NlpProgramBeginner · 2 min read

NLP Program to Extract Keywords Using Python

Use Python's sklearn.feature_extraction.text.TfidfVectorizer to extract keywords by fitting it on text and selecting top scoring words with get_feature_names_out() and sorting by TF-IDF scores.

📋

Examples

InputNatural language processing helps computers understand human language.

Output['language', 'natural', 'processing', 'helps', 'computers', 'understand', 'human']

InputMachine learning and deep learning are popular AI techniques.

Output['learning', 'machine', 'deep', 'popular', 'techniques', 'ai']

Input

Output[]

🧠

How to Think About It

To extract keywords, first split the text into words, then score each word by how important it is in the text compared to other texts. Words that appear often in this text but rarely in others get higher scores.
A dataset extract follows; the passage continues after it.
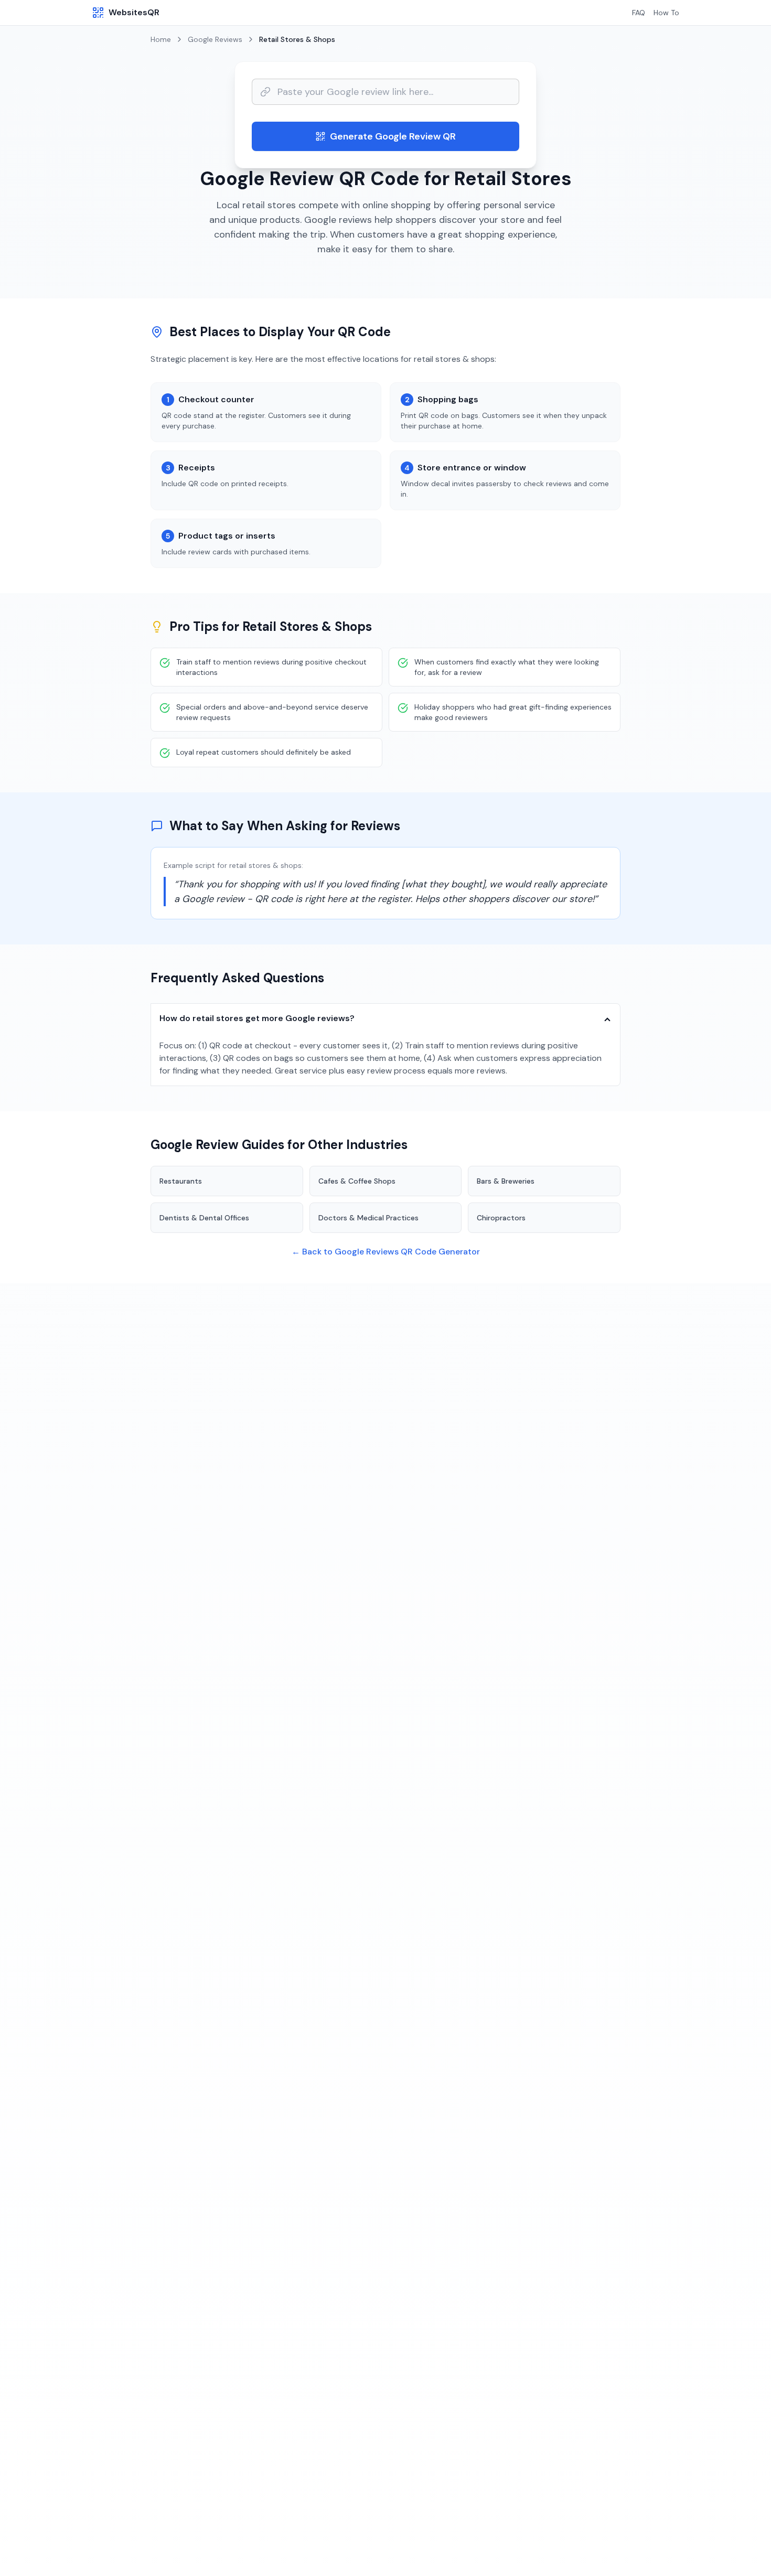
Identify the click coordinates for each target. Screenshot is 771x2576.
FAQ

Finally, pick the top scoring words as keywords.

📐

Algorithm

Get input text from the user.

Convert text into a list of words and calculate TF-IDF scores for each word.

Sort words by their TF-IDF scores in descending order.

Select the top N words as keywords.

Return or print the list of keywords.

💻

Code

python

from sklearn.feature_extraction.text import TfidfVectorizer

def extract_keywords(text, top_n=5):
    if not text.strip():
        return []
    vectorizer = TfidfVectorizer(stop_words='english')
    tfidf_matrix = vectorizer.fit_transform([text])
    feature_names = vectorizer.get_feature_names_out()
    scores = tfidf_matrix.toarray()[0]
    top_indices = scores.argsort()[::-1][:top_n]
    keywords = [feature_names[i] for i in top_indices if scores[i] > 0]
    return keywords

sample_text = "Natural language processing helps computers understand human language."
print(extract_keywords(sample_text, top_n=7))

Output

['language', 'natural', 'processing', 'helps', 'computers', 'understand', 'human']

🔍

Dry Run

Let's trace the example 'Natural language processing helps computers understand human language.' through the code.

Input Text

text = 'Natural language processing helps computers understand human language.'

Create TF-IDF Vectorizer

vectorizer = TfidfVectorizer(stop_words='english')

Fit and Transform Text

tfidf_matrix = vectorizer.fit_transform([text]) feature_names = vectorizer.get_feature_names_out()

Get Scores and Sort

scores = tfidf_matrix.toarray()[0] top_indices = scores.argsort()[::-1][:7]

Select Keywords

keywords = [feature_names[i] for i in top_indices if scores[i] > 0] keywords = ['language', 'natural', 'processing', 'helps', 'computers', 'understand', 'human']

Word	TF-IDF Score
language	0.58
natural	0.41
processing	0.41
helps	0.41
computers	0.41
understand	0.41
human	0.41

💡

Why This Works

Step 1: TF-IDF Vectorizer

The TfidfVectorizer converts text into numbers that show how important each word is compared to common words.

Step 2: Stop Words Removal

Common words like 'the' and 'and' are removed automatically to focus on meaningful words.

Step 3: Sorting by Score

Words are sorted by their TF-IDF scores so the most important keywords come first.

🔄

Alternative Approaches

RAKE (Rapid Automatic Keyword Extraction)

python

from rake_nltk import Rake

def extract_keywords_rake(text, top_n=5):
    r = Rake()
    r.extract_keywords_from_text(text)
    return r.get_ranked_phrases()[:top_n]

sample_text = 'Natural language processing helps computers understand human language.'
print(extract_keywords_rake(sample_text, top_n=5))

RAKE extracts keyword phrases without needing other documents but may include longer phrases.

Using spaCy noun chunks

python

import spacy

nlp = spacy.load('en_core_web_sm')

def extract_keywords_spacy(text, top_n=5):
    doc = nlp(text)
    chunks = [chunk.text for chunk in doc.noun_chunks]
    return chunks[:top_n]

sample_text = 'Natural language processing helps computers understand human language.'
print(extract_keywords_spacy(sample_text, top_n=5))

spaCy extracts noun phrases as keywords but does not rank by importance.

⚡

Complexity: O(n) time, O(n) space

Time Complexity

TF-IDF vectorization processes each word once, so time grows linearly with text length.

Space Complexity

Stores word scores and vocabulary, so space grows with number of unique words.

Which Approach is Fastest?

TF-IDF is fast and simple for single documents; RAKE is slower but extracts phrases; spaCy is heavier but provides linguistic features.

Approach	Time	Space	Best For
TF-IDF	O(n)	O(n)	Quick keyword extraction from single text
RAKE	O(n)	O(n)	Extracting keyword phrases without extra data
spaCy noun chunks	O(n)	O(n)	Linguistic phrase extraction, no ranking

💡

Use stop_words='english' in TF-IDF to ignore common words and get better keywords.

⚠️

Beginners often forget to remove stop words, causing common words to appear as keywords.